Expression of human immunodeficiency virus type 1 (HIV-1) gag, pol, and env proteins from chimeric HIV-1-poliovirus minireplicons

Abstract

Recent studies have demonstrated that genomes of poliovirus with deletions in the P1 (capsid) region contain the necessary viral information for RNA replication. To test the effects of the substitution of foreign genes on RNA replication and protein expression, chimeric human immunodeficiency virus type 1 (HIV-1)-poliovirus genomes were constructed in which regions of the gag, pol, or env gene of HIV-1 were substituted for regions of the P1 gene in the infectious cDNA clone of type 1 Mahoney poliovirus. The HIV-1 genes were inserted between nucleotides 1174 and 2956 of the poliovirus cDNA so that the translational reading frame was maintained between the HIV-1 genes and the remaining poliovirus genes. The chimeric genomes were positioned downstream from a T7 RNA polymerase promoter and transcribed in vitro by using T7 RNA polymerase, and the RNA was transfected into HeLa cells. A Northern (RNA blot) analysis of the RNA from transfected cells demonstrated the appropriate-size RNA, corresponding to the full-length chimeric genomes, which increased over time. Immunoprecipitation with antibodies specific for poliovirus RNA polymerase or sera from AIDS patients demonstrated the expression of the poliovirus RNA polymerase and HIV-1 proteins as fusions with the poliovirus P1 protein. The expression of the HIV-1-poliovirus P1 fusion protein was dependent upon an intact RNA polymerase gene, indicating that RNA replication was required for efficient expression.

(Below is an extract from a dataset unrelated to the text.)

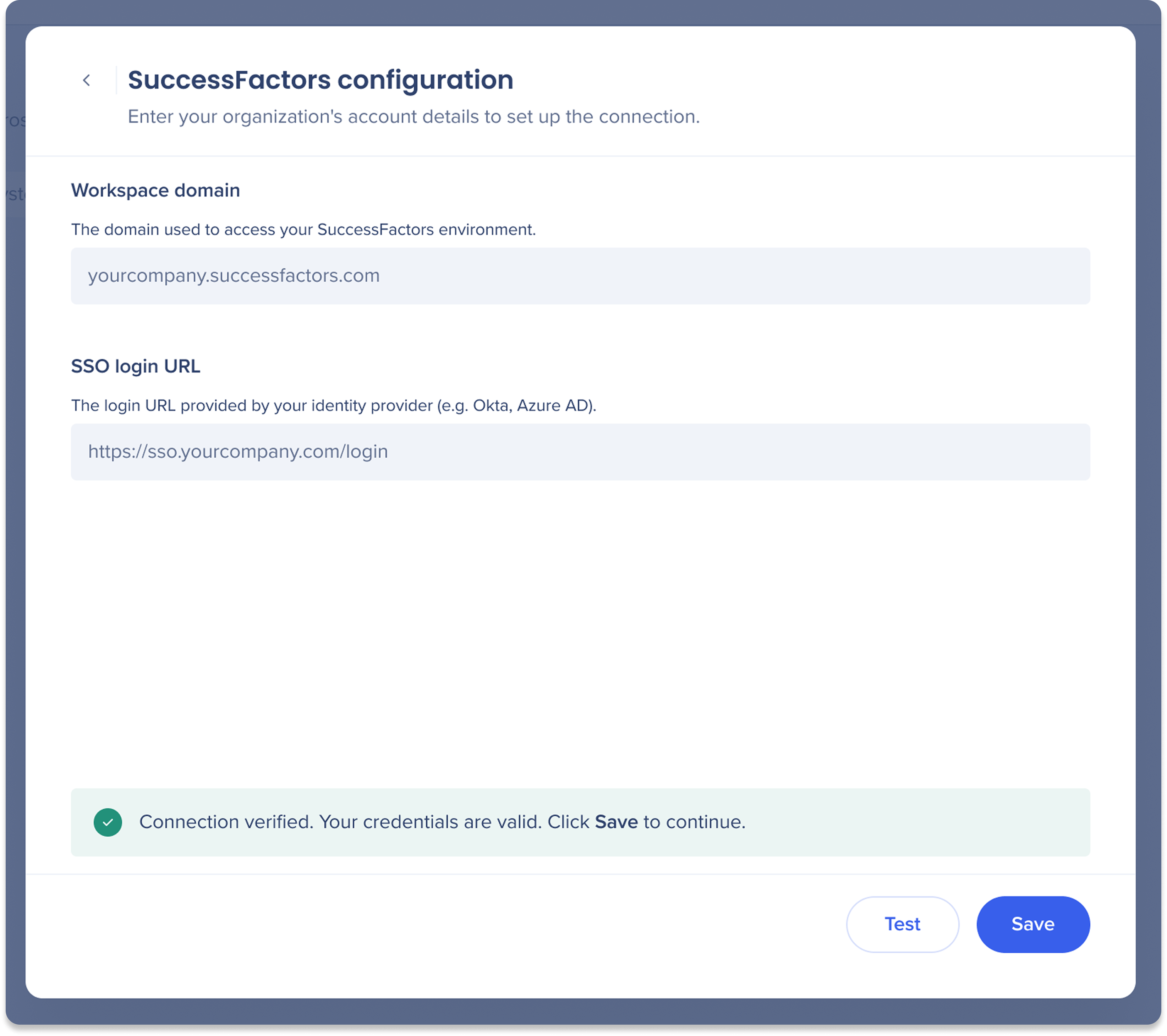This screenshot has width=1167, height=1036.
Task: Click the yourcompany.successfactors.com placeholder text
Action: pos(234,276)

A pulse-chase analysis of the protein expression from the chimeric genomes demonstrated the initial rapid proteolytic processing of the polyprotein from the chimeric genomes to give HIV-1-poliovirus P1 fusion protein in transfected cells; the HIV-1 gag-P1 and HIV-1 pol-P1 fusion proteins exhibited a greater intracellular stability than the HIV-1 env-P1 fusion protein. Finally, superinfection with wild-type poliovirus of HeLa cells which had been transfected with the chimeric genomes did not significantly affect the expression of chimeric fusion protein. The results are discussed in the context of poliovirus RNA replication and demonstrate the feasibility of using poliovirus genomes (minireplicons) as novel vectors for expression of foreign proteins.